Life insurance: Both my wife and I have 3x salary.


*What specific question do you have or what issues are of concern to you?*

We feel like we are at a crossroads in our lives now, and if we make some good decisions at this stage, they will pay dividends in the next 10/20/30 years and beyond. The specific questions I would really appreciate people's views on are:

1. We're looking at picking one of the following options in the next 12 months.  Should we (a) trade up our PPR (principal private residence), (b) buy a second property as an investment/headstart for kids or (c) buy a place abroad for pleasure?  Or any other suggestions welcome!  Just to give some further information:

(a) Trade up PPR

Our PPR is in a decent area of Dublin (one of the many Dublin areas that is within 1km of €1m houses and also of very disadvantaged areas) and it's a fairly nice house.  It's a 1960s house and has a few problems (e.g. small leak in extension), it's perhaps a little smaller upstairs than we'd like (it's a dormer bungalow), so we would quite like a slightly bigger house in a slightly better area, although the house and area are perfectly adequate.  We have decent equity in our PPR having bought in 2015, so although the market is hot right now, we would be benefiting on the sell side as well as paying for it on the buy side.  We would be thinking of buying something in the 750,000-850,000 range.

(b) Buy a second property

Neither of us are particularly keen to be landlords, but we like the idea of having a second property if our kids need a headstart in a few years, somewhere they could move into during college or with their partner to save for a deposit.  I know this is a fairly long-term view, but I think we could afford to buy a 2 bed property within the canals or on the LUAS line, rent it for a good few years, and then turn it over to our kids for their use when they need it in the future, before returning it to us to form some part of our pension income in future.  We'd be thinking of buying something in the 240,000-320,000 range.  It would not be a pure investment play, as we appreciate the fact that income tax is paid on rental income and that it would be unlikely to fully wash its face.

(c) Buy a place abroad

We both like the idea of having a place in Spain and having it in the family.  We think we would use it plenty (or as much as our annual leave allows), our parents are alive and would get plenty of use out of it, and we would both love to spend 6 months a year in Spain when we eventually retire.  That's obviously a long time away, but if we're going to buy a place abroad, we'd like to do it when our kids are young so we could enjoy it and create loads of invaluable family memories there.  This option obviously makes the least sense financially!

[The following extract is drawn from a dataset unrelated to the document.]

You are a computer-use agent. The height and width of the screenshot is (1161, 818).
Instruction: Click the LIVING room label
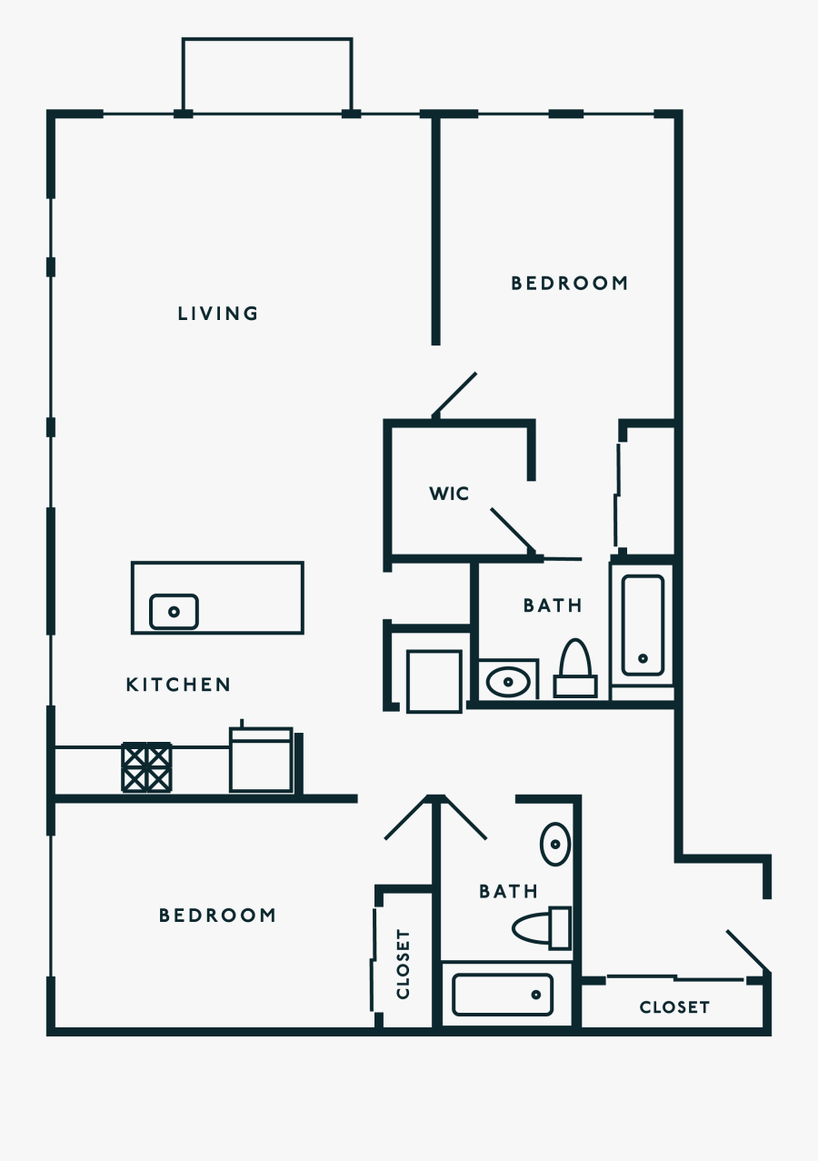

2. We have too much tied in prizebonds/cash but what else can we do with it for the next 12 months?

We have 120,000 between prizebonds and cash which is obviously too much. We will be using it in about a year or so to avail of one of the options outlined above.  Is there anything we can do in the meantime?  I feel we have adequate exposure to equities via my PRSA and my wife's pension (please feel free to disagree) and I don't understand crypto so don't want to invest in it.  Maybe we should just leave it be for now?

3. Would it make sense for us to meet a financial adviser and, if so, could anyone recommend one?

I'm very happy to pay for financial advice on an hourly basis but I not interested in paying trail/continuing fees (whatever they are called, the ones that keep paying the adviser for years after the product is chosen).  I also sometimes feel that we don't earn enough/have enough wealth to justify going to a financial adviser.  What do people think?  Ideally, I'd like someone who understands public sector pensions, but I understand from reading that forum that such people are thin on the ground.

Thank you for reading.


----------



## Brendan Burgess (12 Jul 2021)

INYWIFNW said:


> 2 more years to go before we get approx 3,500.





INYWIFNW said:


> Amount outstanding on your mortgage: 300,000





INYWIFNW said:


> 2.9% with BoI, 1 year fixed.



But you would save 1% a year by switching to Avant. 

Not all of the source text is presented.